Jorge Semprún, como ya se ha anotado, después de Buchenwald se lanzó a los “placeres de la vida civil”, pero eso no le evitó enrolarse en la lucha clandestina contra el general Franco en España, llegando a ser un miembro prominente del Partido Comunista Español. Sus diferencias con la política del pce tuvieron como piedra de toque los debates celebrados a lo largo de un viaje por tren de Praga a Bucarest, en un lujoso vagón restaurante, con Dolores Ibárruri, “la Pasionaria”, y su corte. Un tedioso viaje con la nomenclatura que, tiempo después, culminó con la expulsión de Semprún y Fernando Claudín de las filas comunistas.

Para entonces, Semprún había comenzado a desmadejar sus recuerdos. Su novela El largo viaje se hizo acreedora al Premio Formentor en 1964. Durante la recepción del premio, que incluye la traducción a una docena de idiomas, Carlos Barral, el editor español, se vio forzado a entregarle un ejemplar con los interiores en blanco debido a que la censura franquista había prohibido la publicación del libro.

“Cuando Barral me haya entregado el ejemplar español –escribe– mi vida habrá cambiado. Y uno no cambia de vida impunemente, sobre todo cuando el cambio se hace a sabiendas, con una conciencia aguda y clara del acontecimiento, del advenimiento de un porvenir distinto, en ruptura radical con el pasado.”
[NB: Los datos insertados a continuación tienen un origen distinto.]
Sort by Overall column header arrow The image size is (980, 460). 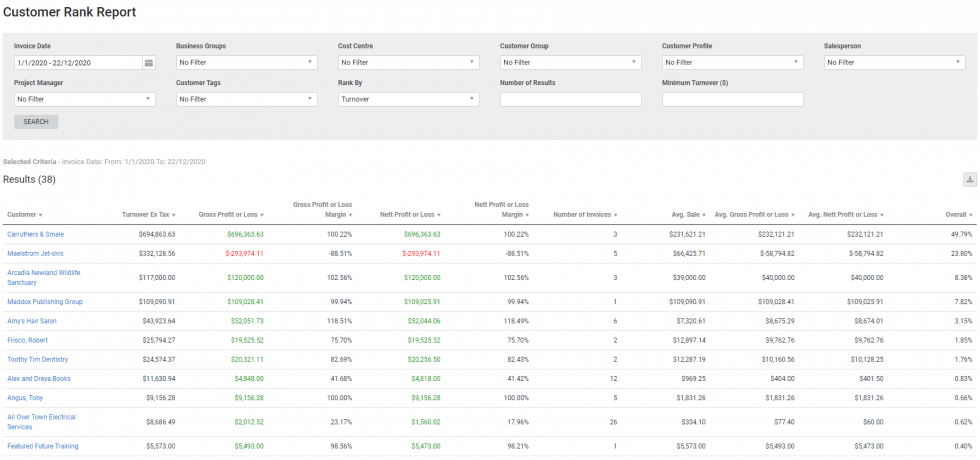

El suicidio de Primo Levi, en 1987, sobreviviente a su vez de Auschwitz, le propinó un golpe definitivo. Él, que también había estado al borde del suicidio, desembocó en la supersticiosa convicción de que le quedaba poco tiempo de vida, lanzándose “al encuentro de la memoria y de la muerte”. Lo que emergió de aquel olvido, finalmente aplazado, fue La escritura o la vida, un libro que perdurará como un testimonio de humanidad a toda prueba.